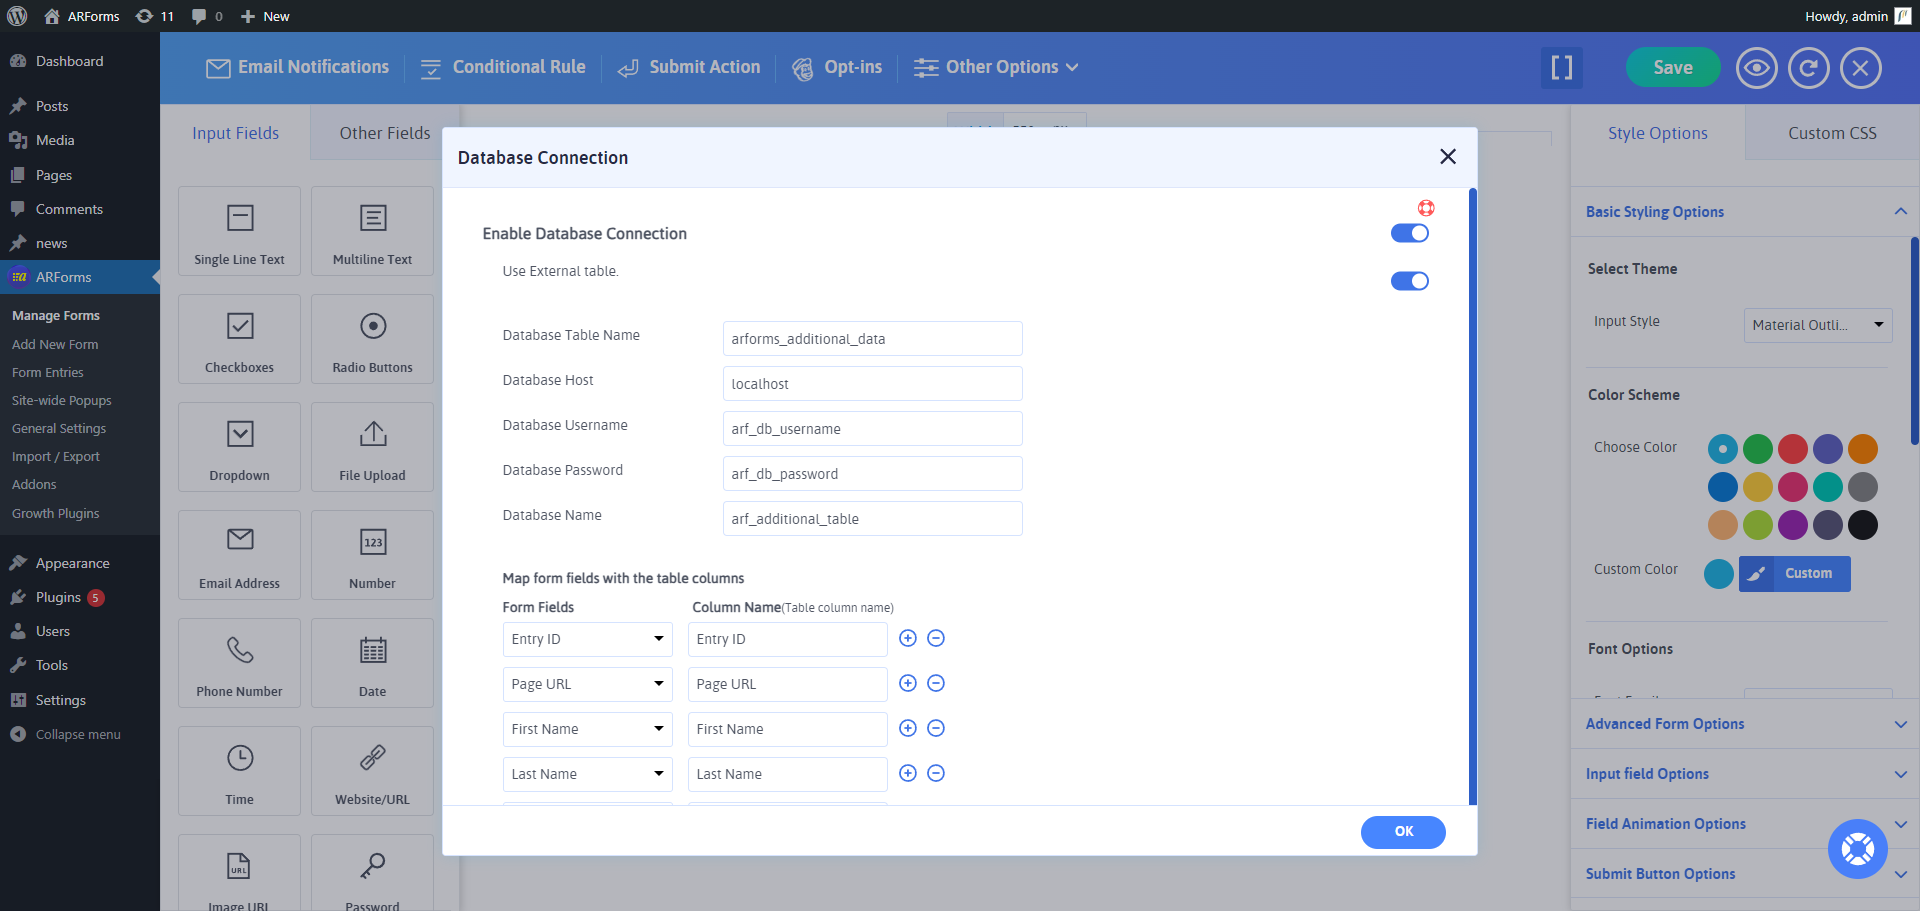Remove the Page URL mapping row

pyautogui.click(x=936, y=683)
--
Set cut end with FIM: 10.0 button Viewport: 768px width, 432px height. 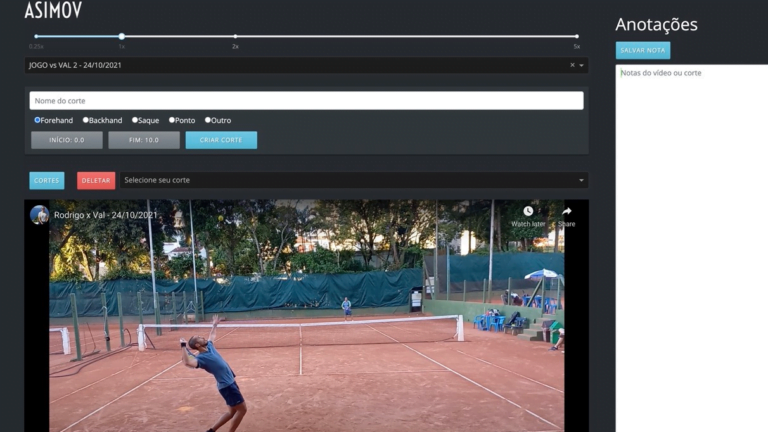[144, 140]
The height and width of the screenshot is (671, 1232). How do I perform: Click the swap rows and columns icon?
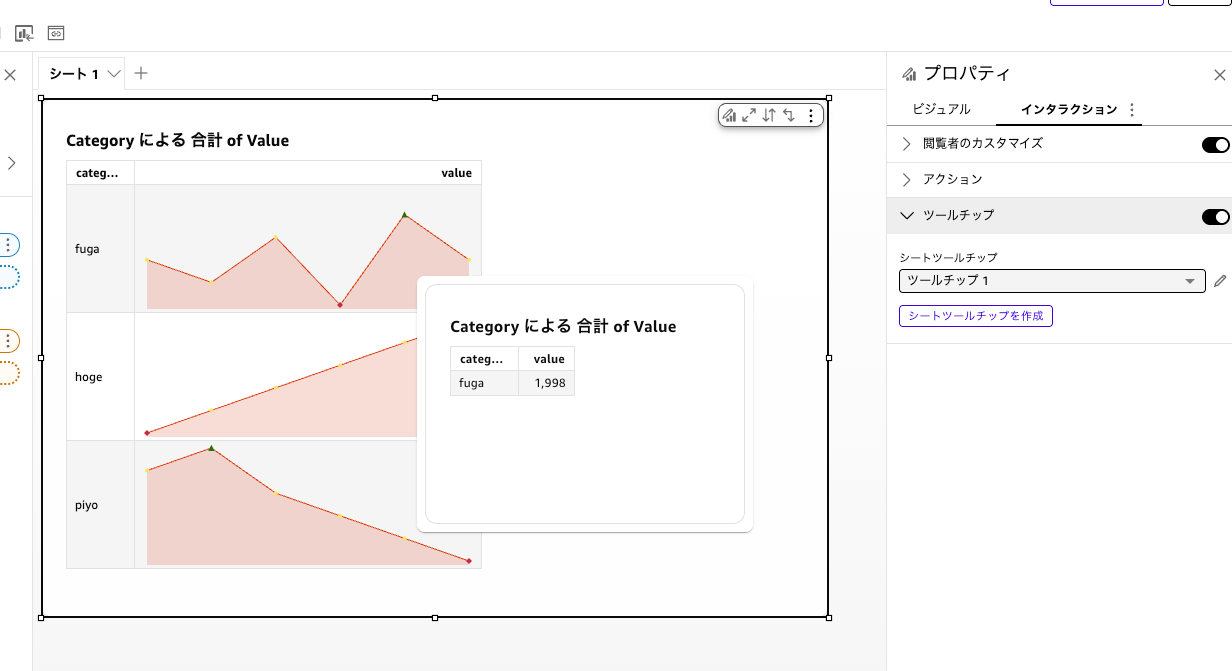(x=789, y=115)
...
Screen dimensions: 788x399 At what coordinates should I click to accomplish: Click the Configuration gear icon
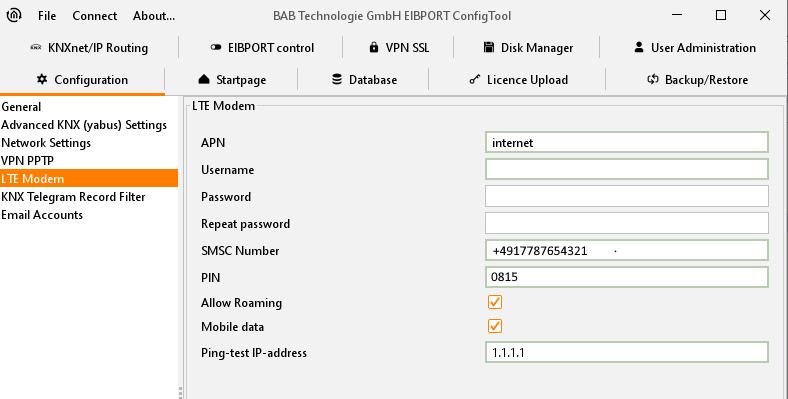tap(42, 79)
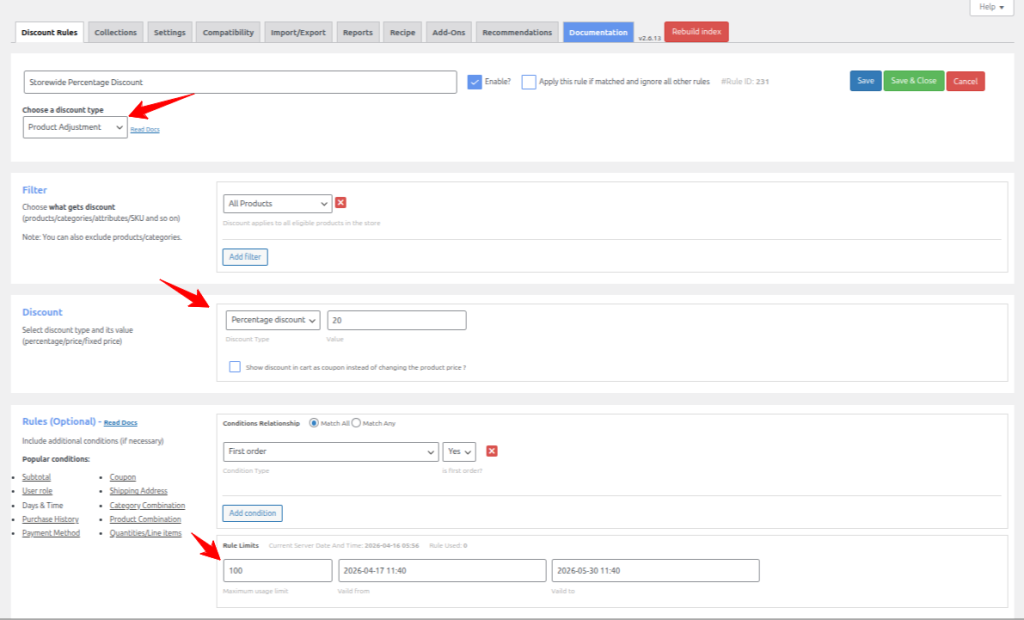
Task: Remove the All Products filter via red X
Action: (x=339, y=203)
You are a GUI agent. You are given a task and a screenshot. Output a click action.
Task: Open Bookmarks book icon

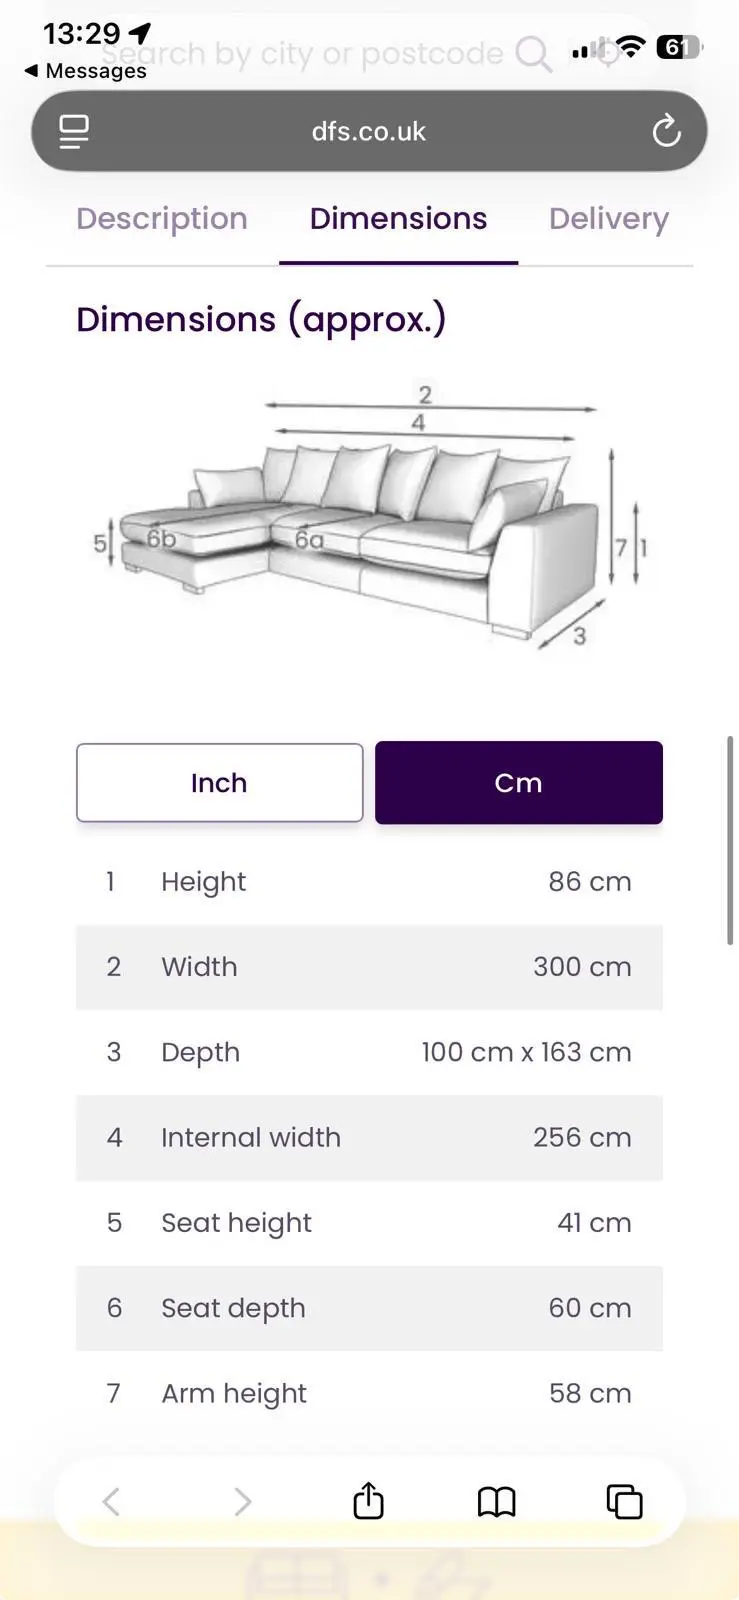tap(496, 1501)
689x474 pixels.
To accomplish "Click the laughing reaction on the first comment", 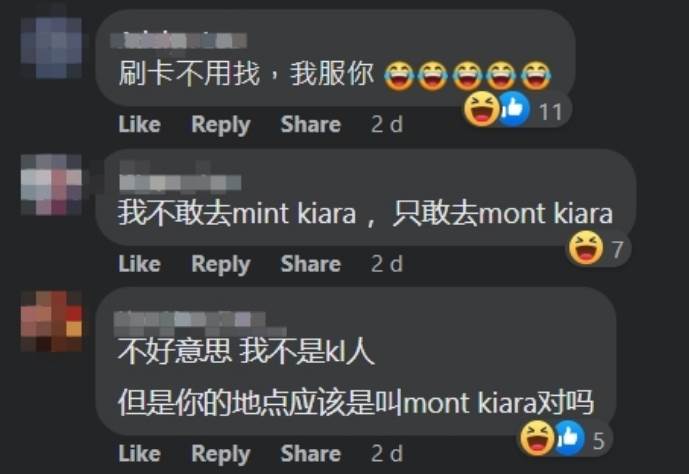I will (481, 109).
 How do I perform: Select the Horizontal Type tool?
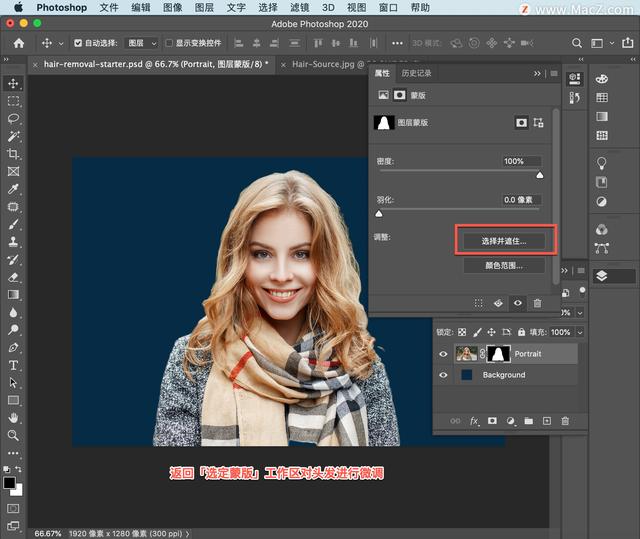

→ **WHAT YOU HAVE TO DO**
Return the material from the line containing "Screen dimensions: 788x399" through the line containing "689x474 pixels.", exactly and in full, but without its pictures.

→ **FINISHED EXERCISE**
Screen dimensions: 788x399 At what coordinates should I click to accomplish: Click the Configuration gear icon
tap(42, 79)
Task: Remove the All Products filter via red X
Action: (x=339, y=203)
You are a GUI agent. You are given a task and a screenshot. Output a click action.
Task: Open Bookmarks book icon

tap(496, 1501)
689x474 pixels.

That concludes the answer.